Summary. The paper claims that standard multilingual benchmarks for frontier models primarily test mathematical reasoning and factual recall rather than multilingual proficiency, as shown by thinking variants outperforming instruct variants on benchmarks yet underperforming on real-world tasks like LMArena. It proposes round-trip translation (source to target and back, with semantic similarity) as a better alternative, reporting a near-perfect correlation (ρ = 0.94) with LMArena user ratings; the method requires no human references and no stronger multilingual judge. The authors introduce the Lost in Translation (LiT) benchmark spanning widely spoken languages.

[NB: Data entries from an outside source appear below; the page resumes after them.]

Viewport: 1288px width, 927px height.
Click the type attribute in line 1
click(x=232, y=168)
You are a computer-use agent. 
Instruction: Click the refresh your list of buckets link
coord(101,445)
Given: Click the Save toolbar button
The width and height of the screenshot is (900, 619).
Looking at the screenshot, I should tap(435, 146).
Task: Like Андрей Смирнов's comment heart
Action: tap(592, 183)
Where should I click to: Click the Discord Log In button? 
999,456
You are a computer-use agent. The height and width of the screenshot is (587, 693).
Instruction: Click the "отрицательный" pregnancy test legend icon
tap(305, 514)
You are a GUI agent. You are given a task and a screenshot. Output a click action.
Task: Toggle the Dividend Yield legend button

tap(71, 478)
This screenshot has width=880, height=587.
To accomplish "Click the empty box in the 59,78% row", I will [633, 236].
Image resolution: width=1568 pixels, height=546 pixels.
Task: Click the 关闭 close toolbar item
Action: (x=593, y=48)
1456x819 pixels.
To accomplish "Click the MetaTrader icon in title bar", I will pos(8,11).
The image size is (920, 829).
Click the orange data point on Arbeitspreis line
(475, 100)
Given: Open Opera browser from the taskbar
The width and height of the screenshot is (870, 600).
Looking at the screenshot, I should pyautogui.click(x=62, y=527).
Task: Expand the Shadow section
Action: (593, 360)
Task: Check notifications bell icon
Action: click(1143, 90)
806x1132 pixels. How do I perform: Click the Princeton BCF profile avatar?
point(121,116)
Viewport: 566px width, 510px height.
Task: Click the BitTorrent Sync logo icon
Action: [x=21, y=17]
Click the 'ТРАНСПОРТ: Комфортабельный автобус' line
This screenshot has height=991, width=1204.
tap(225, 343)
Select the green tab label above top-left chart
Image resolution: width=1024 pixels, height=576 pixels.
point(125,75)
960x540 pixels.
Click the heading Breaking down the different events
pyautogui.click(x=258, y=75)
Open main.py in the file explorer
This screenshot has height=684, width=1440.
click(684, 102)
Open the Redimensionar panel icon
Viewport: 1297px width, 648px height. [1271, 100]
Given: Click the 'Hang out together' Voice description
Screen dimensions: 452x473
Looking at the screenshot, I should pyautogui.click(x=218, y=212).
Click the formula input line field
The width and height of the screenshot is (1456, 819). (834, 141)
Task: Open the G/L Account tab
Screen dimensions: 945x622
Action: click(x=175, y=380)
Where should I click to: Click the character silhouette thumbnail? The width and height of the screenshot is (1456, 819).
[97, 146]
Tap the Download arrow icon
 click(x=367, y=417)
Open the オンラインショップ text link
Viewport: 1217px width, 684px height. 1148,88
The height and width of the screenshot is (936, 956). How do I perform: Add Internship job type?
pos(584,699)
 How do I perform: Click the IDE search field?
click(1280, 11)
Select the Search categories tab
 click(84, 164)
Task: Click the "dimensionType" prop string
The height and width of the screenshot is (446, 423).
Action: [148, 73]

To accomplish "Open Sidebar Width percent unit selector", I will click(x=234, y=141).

Significance. If the round-trip method can be shown to isolate multilingual generation failures beyond general model capabilities, this could meaningfully shift evaluation practices toward scalable, reference-free proxies that better align with user preferences. Strengths include the high reported correlation, the absence of human references, and the concrete LiT benchmark resource; these are genuine contributions if the central proxy assumption holds after appropriate controls.

major comments (2)
  1. [Abstract and results section on LMArena correlation] The core claim that round-trip translation specifically measures multilingual generation proficiency (rather than general capability or translation-model quality) is load-bearing but not yet established. The reported ρ = 0.94 correlation with LMArena could be driven by shared dependence on model scale, training compute, or English-centric performance; without controls such as partial correlations or regressions that residualize out English benchmark scores or parameter count, the distinction from math/reasoning benchmarks remains unproven. (This directly engages the skeptic concern and the weakest assumption noted in the review.)
  2. [§4 and §5] §4 (LiT benchmark construction) and §5 (experimental results): the manuscript provides insufficient detail on the translation models used for the round-trip process, the exact semantic-similarity metric, language/text selection criteria, and any statistical controls for translation quality. These omissions make it impossible to verify that semantic gaps primarily reflect the tested models' multilingual generation rather than the auxiliary translation step itself.
minor comments (3)
  1. [Abstract] The LaTeX macro in the abstract appears as “r{ho}”; this should be corrected to the standard ρ symbol.
  2. [Method description] Clarify whether the same frontier model is used for both directions of the round-trip or whether a separate translation model is employed; this choice affects the interpretation of the “no more capable judge” claim.
  3. [§4] Add a table or appendix listing the exact languages, domains, and number of examples in the LiT benchmark for reproducibility.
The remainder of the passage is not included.